Jiang Ting membuka matanya lebar-lebar dan menoleh.
Tidak diketahui kapan hal itu bermula, namun polisi kriminal muda yang pemberontak dan tajam dari bertahun-tahun lalu itu datang dari belakangnya pada suatu saat; wajahnya menjadi lebih dewasa, perawakannya menjadi lebih tegap, dan matanya yang penuh air mata menatapnya, penuh permohonan dan harapan.
Itu Yan Xie.
Jiang Ting tertegun. Yan Xie mengulurkan satu tangan untuk memeluknya erat-erat, dan melambaikan tangan lainnya kepada rekan satu timnya di kejauhan, seperti ucapan terima kasih perpisahan.
Tetapi…
Jiang Ting berusaha keras untuk berbalik, dan dalam sekejap, sosok-sosok yang tadinya dalam jangkauannya itu semakin menjauh. Hanya suara tawa yang sudah dikenalnya yang bergema di telinganya, bercampur dengan angin, dan terbang ke langit:
"Kali ini, selamat tinggal sungguhan, Kapten Jiang!"
"Sampai jumpa lagi suatu hari nanti!"
Kita akan bertemu lagi suatu hari nanti—
Waktu berlalu mundur, sungai mengalir ke hulu, dan kehancuran setelah ledakan kembali seperti semula. Banyak bekas luka menghilang, dan roh-roh heroik pergi ke surga dengan kemuliaan di pundak mereka.

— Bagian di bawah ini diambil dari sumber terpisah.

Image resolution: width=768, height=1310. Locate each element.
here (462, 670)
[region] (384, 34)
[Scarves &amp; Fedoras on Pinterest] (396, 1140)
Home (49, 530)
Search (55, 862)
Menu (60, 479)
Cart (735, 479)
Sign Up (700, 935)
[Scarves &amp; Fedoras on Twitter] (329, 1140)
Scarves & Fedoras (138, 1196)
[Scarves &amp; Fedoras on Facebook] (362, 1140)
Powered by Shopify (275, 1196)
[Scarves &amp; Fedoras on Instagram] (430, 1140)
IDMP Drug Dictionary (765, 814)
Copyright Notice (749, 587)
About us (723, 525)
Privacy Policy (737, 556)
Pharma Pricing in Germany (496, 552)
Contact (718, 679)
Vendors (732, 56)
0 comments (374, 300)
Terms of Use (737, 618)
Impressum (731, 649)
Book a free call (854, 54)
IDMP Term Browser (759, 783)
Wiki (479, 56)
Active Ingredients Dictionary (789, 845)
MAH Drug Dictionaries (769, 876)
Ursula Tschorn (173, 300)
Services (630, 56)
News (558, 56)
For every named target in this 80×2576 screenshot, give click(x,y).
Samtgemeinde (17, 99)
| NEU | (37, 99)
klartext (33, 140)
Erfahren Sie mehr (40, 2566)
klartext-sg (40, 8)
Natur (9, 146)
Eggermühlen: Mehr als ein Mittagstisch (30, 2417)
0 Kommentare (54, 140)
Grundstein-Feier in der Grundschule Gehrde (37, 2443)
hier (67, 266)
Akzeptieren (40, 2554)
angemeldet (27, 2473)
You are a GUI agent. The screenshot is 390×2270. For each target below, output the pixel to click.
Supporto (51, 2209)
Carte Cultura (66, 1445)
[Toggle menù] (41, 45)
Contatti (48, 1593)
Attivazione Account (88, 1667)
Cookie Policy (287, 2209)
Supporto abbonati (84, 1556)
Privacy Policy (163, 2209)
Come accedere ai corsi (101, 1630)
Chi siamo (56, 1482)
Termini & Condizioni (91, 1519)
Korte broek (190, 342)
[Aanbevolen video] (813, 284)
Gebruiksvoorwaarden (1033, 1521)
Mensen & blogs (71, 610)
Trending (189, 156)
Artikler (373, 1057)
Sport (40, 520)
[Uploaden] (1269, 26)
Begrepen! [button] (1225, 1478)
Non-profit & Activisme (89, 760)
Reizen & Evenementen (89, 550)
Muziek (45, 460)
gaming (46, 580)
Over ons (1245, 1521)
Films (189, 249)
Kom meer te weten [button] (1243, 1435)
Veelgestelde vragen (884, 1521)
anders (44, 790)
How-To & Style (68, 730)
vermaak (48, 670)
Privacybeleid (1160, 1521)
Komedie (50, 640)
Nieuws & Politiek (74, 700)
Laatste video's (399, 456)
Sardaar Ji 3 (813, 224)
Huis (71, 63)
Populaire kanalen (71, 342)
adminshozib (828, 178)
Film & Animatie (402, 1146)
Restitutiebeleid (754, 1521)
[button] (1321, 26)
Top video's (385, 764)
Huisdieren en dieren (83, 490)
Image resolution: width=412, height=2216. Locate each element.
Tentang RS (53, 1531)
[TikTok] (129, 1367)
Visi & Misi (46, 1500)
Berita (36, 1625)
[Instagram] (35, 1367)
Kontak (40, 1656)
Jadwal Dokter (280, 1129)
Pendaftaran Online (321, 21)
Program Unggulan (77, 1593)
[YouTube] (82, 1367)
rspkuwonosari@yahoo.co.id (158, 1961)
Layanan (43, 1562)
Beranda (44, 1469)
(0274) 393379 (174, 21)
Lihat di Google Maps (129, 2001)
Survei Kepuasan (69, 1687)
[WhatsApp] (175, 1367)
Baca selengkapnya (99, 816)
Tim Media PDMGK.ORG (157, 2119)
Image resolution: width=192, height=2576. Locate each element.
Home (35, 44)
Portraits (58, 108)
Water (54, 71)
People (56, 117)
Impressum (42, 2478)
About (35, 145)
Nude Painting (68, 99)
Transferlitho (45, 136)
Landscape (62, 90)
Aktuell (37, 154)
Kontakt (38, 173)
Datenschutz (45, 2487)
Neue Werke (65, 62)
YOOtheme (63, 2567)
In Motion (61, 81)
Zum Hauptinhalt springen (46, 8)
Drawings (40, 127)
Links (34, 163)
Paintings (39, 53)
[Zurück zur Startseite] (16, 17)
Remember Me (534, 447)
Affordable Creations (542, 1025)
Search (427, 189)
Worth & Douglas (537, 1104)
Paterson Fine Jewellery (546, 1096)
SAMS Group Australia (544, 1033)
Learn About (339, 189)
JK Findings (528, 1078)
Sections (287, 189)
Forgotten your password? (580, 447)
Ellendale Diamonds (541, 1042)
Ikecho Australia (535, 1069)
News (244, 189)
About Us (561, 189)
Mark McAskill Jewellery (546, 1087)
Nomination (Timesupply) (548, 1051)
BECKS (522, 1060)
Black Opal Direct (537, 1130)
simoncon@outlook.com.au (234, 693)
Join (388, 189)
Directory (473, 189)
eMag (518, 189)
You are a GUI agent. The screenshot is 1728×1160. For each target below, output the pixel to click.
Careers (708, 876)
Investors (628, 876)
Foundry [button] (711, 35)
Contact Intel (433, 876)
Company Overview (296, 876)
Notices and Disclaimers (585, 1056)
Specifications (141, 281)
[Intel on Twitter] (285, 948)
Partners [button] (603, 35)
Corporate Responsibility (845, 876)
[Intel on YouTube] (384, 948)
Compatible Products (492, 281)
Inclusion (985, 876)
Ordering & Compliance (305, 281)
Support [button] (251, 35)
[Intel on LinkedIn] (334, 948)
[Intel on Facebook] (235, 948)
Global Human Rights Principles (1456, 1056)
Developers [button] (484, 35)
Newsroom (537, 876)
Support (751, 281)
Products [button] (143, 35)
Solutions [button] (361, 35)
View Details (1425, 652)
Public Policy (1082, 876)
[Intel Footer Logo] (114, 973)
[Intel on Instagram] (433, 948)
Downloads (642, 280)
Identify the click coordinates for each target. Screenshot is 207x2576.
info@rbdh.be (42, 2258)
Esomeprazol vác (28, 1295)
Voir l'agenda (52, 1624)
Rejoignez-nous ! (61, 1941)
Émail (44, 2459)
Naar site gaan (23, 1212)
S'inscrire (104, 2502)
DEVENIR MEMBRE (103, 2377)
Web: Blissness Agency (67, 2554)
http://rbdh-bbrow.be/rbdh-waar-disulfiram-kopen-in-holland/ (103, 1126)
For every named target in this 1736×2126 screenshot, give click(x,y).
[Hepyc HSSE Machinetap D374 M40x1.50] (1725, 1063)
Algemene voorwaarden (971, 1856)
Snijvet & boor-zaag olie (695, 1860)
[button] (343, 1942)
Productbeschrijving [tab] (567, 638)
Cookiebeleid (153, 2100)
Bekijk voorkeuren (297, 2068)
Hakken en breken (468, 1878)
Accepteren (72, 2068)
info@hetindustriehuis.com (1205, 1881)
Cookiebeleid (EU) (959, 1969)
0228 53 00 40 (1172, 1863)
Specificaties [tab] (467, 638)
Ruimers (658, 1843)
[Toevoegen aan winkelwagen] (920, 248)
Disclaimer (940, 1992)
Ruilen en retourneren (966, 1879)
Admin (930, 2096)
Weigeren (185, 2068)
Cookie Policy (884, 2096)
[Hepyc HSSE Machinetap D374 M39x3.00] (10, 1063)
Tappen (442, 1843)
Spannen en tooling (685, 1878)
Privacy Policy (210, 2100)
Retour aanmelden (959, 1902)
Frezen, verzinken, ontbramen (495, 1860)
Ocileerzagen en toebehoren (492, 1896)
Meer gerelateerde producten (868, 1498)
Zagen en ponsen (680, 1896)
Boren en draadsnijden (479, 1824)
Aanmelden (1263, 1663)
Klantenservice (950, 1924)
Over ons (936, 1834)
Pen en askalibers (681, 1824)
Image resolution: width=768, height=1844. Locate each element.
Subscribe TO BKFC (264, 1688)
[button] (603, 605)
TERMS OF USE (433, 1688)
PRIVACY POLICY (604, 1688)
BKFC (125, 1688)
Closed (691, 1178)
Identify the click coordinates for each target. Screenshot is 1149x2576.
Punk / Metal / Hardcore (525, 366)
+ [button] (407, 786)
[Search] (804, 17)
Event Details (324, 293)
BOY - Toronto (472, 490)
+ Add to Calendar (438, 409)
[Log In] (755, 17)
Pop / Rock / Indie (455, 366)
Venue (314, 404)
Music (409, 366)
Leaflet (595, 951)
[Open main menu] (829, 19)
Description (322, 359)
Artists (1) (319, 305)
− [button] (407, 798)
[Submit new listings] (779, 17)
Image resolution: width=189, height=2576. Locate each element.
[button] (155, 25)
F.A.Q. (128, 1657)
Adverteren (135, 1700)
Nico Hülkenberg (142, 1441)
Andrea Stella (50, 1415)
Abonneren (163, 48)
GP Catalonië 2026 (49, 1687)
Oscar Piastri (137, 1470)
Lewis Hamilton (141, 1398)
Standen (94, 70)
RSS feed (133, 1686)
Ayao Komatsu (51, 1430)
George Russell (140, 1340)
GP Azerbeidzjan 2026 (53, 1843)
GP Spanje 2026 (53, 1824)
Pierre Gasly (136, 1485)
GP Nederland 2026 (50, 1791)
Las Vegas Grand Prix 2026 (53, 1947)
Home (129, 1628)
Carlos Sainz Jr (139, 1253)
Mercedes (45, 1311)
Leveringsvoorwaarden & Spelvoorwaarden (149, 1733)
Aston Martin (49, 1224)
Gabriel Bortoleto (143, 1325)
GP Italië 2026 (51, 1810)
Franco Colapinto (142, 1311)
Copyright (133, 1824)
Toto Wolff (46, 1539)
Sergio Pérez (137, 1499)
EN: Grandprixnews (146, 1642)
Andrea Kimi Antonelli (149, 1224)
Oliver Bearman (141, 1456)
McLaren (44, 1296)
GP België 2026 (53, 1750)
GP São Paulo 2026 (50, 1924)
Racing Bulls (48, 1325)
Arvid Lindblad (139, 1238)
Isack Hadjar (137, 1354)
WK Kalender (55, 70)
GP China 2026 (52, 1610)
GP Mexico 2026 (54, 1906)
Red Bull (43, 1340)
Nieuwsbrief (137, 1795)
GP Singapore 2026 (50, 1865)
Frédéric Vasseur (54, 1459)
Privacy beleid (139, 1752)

Di bangsal rumah sakit, orang di ranjang akhirnya perlahan membuka matanya.
"Jiang Ting!"
"Kapten Jiang!"
"Dokter! Panggil dokter!!"
Sorak-sorai terdengar, dan air mata kebahagiaan pun mengalir. Di koridor, Ma Xiang menangis sambil memegangi kepalanya, dan Yang Mei terisak pelan di bahu Han Xiaomei, yang sedang menyeka hidungnya.
Pandangan Jiang Ting yang mengembara perlahan-lahan terfokus dan jatuh pada sepasang mata yang dalam dan cerah di sisi yang berlawanan. Keduanya hanya bisa melihat pantulan satu sama lain di pupil mereka.
"..." Jiang Ting menggerakkan bibirnya. Masker oksigen yang dikenakannya setelah operasi membuatnya tidak dapat bersuara, tetapi Yan Xie tersenyum dengan mata merah: "Aku tahu."
Senyum muncul di mata Jiang Ting.
Sekalipun aku penuh luka dan masa mudaku memudar, aku masih memilikimu untuk mencari melalui ribuan gunung dan sungai untuk menerobos hidup dan mati.
Sebelum kita bertemu lagi, terima kasih telah membawaku kembali ke dunia ini.